**RECORD EXCERPTS**:
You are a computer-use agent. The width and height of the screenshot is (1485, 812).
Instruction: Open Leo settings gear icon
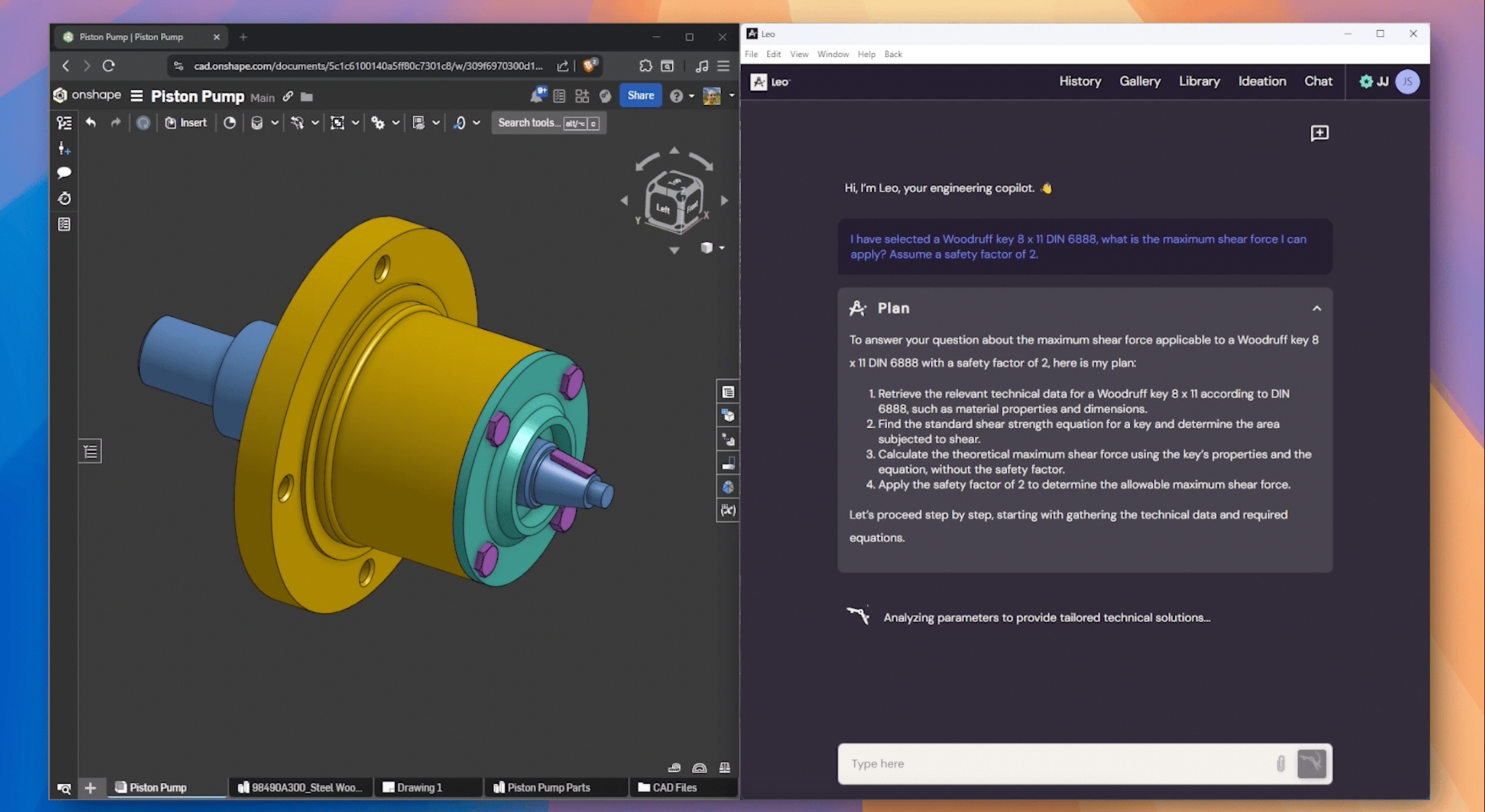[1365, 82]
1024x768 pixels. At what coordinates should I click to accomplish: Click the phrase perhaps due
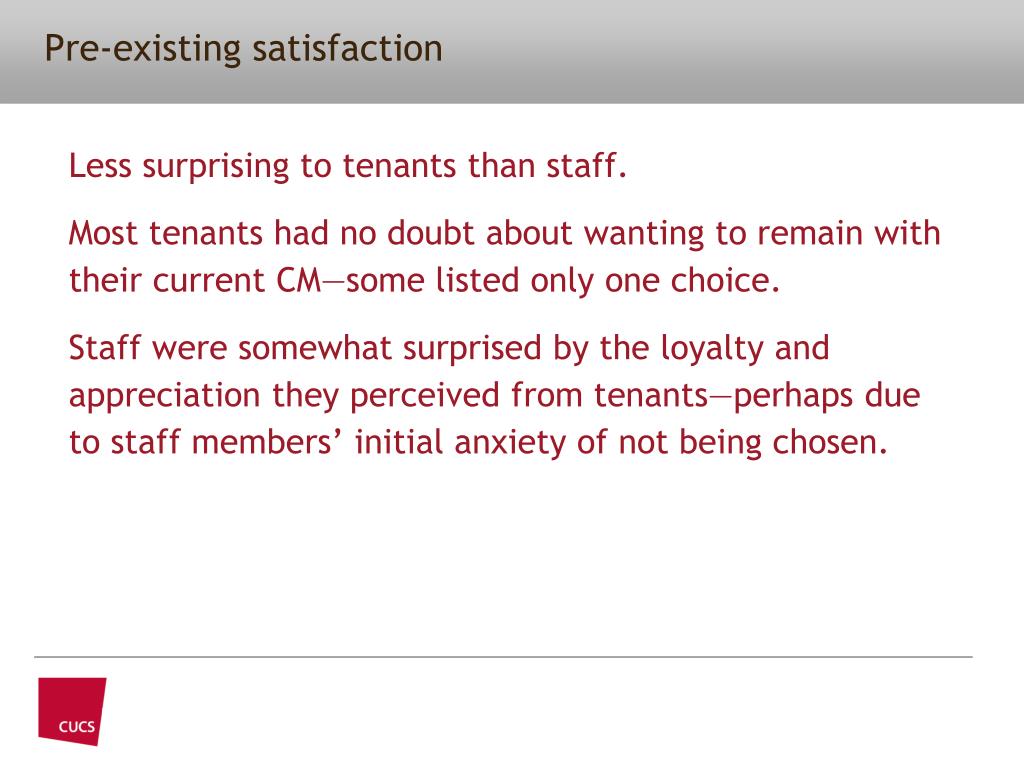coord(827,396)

**AIM OF THE EXERCISE**: Copy out every line of text in the records above word for word, leaving out the pictures.

**ANSWER TO THE PROBLEM**:
You are a computer-use agent. The width and height of the screenshot is (1485, 812).
Instruction: Open Leo settings gear icon
[1365, 82]
1024x768 pixels. At what coordinates should I click to accomplish: Click the phrase perhaps due
coord(827,396)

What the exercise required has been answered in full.